De vader van Bram Peper was communist. De mijne ook. Beiden stierven jong. Dat schiep een band, waarvan zijn voorganger André van der Louw de grondlegger was. Later liep hun verstandhouding ongelukkigerwijs uit de rails. Ging over de invloed van het even tijdelijke als gecompliceerde Openbaar Lichaam Rijnmond, waarvan Van der Louw voorzitter was. Rotterdam had toen ineens zoiets als twee burgemeesters. André: populair en reuze toegankelijk. Bram: een afstandelijke wijsgeer, nukkig. Het is tussen die twee nooit meer echt goed gekomen. Met de PvdA en Peper evenmin. Hij vond dat de dieprode ideologie de nieuwe realititeit in de weg zat.
Toch bleef Bram in de Ballentent tot op hoge leeftijd opzettelijk slordig gekleed altijd de opbouwburgemeester. Met stip. En hij bleef zuchten bij het nadenken. Maar dan ineens, de visie. Een redevoering zonder je aan te kijken. Om tien minuten later in eerlijke verlegenheid ineens te zeggen dat hij nog steeds de Donald Duck las. Wat leest u allemaal vroeg een keer een bezoeker? Welnu, hij las alles. Van Bayet, Proudhon, tot landelijk de NRC. En wat leest u het liefst? En toen kwam het. Niemand ontstijgt zijn jeugd. Bram ook niet.
Eigenlijk interesseert me niks wat u van hem vond. De Manuel Kneepkes, de ouwe messenstekers, kunnen m’n rug op. Ik ga hem zeer missen.

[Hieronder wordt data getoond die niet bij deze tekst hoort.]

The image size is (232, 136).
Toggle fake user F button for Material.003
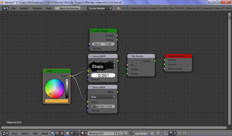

Jammer dat hij nooit zal weten of er nu wel of geen nieuw Feyenoord-stadion komt. Hij was tegen en van z'n vijanden niet bang. Bram is voor mij altijd een soort Charles de Gaulle geweest die met een buks over zijn schouder op de voorplechten van de fregatten stond. Als er tijdens de parade door de Kneepkensmannen op hem werd gesschoten liep hij gewoon door. Waar vind je zo'n burgemeester nog?